[Exercise goal]:
Copy out word for word the lines of the records below, from the line that contains "Task: Click the 添加容器 button" through the line that contains "will click(193, 721).", with both of those lines included.

[Given information]:
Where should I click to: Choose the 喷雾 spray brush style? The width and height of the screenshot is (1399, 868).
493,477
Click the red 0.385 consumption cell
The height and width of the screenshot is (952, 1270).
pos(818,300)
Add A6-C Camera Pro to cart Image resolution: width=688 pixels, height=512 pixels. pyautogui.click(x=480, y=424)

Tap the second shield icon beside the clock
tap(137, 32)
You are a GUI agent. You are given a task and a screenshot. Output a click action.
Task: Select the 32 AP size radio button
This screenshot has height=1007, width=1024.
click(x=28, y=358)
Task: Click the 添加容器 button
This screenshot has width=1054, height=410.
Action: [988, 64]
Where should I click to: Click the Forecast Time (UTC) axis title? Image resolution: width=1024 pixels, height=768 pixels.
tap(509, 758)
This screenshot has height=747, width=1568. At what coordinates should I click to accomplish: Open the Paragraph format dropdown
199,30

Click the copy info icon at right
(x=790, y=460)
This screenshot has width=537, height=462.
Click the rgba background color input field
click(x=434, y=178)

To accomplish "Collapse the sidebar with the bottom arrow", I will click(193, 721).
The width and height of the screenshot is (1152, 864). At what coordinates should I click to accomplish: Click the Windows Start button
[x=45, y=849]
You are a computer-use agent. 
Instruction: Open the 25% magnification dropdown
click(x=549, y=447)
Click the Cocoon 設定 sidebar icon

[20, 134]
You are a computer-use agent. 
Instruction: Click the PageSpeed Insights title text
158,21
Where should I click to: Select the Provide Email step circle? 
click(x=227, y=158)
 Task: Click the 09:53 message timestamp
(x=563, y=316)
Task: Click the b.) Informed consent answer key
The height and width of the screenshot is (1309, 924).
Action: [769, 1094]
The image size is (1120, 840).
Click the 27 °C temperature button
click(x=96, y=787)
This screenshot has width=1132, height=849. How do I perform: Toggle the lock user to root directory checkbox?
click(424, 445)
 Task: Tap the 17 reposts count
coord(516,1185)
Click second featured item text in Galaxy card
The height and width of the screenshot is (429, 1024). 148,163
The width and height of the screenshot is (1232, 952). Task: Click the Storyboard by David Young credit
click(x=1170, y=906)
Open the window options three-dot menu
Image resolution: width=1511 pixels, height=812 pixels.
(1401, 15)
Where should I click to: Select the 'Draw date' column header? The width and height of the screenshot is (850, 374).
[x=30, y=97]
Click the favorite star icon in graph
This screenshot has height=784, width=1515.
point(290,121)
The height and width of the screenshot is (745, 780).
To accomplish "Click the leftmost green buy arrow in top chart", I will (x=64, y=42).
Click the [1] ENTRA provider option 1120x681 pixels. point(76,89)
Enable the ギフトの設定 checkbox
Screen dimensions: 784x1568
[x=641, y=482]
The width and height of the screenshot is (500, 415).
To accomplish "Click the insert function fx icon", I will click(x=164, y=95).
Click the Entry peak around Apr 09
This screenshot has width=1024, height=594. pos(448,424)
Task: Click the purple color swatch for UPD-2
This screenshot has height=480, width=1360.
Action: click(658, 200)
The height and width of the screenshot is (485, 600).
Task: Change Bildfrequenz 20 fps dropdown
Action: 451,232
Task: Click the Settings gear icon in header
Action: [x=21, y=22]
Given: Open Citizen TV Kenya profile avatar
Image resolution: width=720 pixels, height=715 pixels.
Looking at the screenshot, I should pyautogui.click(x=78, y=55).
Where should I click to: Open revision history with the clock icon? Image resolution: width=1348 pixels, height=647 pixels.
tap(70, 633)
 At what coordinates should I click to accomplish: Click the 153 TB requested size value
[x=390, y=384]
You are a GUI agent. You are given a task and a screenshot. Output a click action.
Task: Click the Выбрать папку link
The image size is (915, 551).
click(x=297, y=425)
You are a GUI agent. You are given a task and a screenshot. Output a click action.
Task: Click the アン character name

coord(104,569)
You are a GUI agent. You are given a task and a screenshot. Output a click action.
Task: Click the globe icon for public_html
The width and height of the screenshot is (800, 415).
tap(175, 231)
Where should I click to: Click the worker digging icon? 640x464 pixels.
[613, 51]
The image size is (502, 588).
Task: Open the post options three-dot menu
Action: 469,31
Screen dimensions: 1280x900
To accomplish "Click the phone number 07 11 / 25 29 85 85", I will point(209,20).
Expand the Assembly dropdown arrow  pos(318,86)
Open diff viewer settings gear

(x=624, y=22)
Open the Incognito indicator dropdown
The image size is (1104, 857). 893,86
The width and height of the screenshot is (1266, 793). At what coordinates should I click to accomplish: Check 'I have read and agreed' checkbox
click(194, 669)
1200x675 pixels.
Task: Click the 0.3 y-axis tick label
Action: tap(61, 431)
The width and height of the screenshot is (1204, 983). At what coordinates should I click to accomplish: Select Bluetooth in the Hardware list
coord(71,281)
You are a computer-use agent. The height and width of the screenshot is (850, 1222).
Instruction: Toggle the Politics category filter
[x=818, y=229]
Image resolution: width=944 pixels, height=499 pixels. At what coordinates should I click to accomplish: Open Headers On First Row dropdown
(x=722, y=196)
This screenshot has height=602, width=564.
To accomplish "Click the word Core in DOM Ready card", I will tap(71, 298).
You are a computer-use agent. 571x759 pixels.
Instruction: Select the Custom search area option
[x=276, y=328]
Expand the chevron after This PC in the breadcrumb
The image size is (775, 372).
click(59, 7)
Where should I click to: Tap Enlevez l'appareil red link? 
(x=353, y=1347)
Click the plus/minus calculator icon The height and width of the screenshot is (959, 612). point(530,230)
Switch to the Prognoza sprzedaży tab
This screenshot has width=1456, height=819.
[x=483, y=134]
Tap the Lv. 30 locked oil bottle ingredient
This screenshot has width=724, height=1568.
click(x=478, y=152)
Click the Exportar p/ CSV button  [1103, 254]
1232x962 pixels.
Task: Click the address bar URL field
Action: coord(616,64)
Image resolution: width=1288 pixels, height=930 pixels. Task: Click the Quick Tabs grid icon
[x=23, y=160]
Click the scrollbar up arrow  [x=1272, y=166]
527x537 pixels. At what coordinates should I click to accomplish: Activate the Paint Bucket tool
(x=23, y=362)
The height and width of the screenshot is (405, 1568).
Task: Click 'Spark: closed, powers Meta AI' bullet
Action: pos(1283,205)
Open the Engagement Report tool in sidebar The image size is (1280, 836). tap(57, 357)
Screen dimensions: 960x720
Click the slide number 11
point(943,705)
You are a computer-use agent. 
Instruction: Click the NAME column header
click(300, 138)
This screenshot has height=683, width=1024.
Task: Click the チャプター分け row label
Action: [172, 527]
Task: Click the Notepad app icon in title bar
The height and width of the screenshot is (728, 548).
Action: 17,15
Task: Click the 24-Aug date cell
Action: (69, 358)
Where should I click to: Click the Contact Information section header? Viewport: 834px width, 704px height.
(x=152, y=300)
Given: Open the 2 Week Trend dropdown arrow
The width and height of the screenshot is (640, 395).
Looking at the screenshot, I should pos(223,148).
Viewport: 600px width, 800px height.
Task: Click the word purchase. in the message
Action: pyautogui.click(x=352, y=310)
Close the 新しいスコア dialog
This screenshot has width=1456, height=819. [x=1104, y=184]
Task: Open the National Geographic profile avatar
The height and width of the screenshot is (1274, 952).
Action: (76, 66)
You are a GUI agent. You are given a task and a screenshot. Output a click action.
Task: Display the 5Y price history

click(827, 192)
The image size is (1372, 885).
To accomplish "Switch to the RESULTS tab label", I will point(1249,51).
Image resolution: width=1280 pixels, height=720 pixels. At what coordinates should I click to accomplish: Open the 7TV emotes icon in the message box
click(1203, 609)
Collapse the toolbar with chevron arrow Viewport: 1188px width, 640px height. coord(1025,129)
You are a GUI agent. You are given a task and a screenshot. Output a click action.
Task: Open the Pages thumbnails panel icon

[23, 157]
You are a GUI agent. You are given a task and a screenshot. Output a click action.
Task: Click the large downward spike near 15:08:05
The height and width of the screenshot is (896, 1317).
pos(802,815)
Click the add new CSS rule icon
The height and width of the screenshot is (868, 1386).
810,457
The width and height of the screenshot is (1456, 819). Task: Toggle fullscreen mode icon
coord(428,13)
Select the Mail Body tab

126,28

[Reply to the task]:
Task: Click the 添加容器 button
This screenshot has width=1054, height=410.
Action: [988, 64]
Where should I click to: Click the Forecast Time (UTC) axis title? Image resolution: width=1024 pixels, height=768 pixels.
tap(509, 758)
This screenshot has height=747, width=1568. At what coordinates should I click to accomplish: Open the Paragraph format dropdown
199,30

Click the copy info icon at right
(x=790, y=460)
This screenshot has width=537, height=462.
Click the rgba background color input field
click(x=434, y=178)

To accomplish "Collapse the sidebar with the bottom arrow", I will click(193, 721).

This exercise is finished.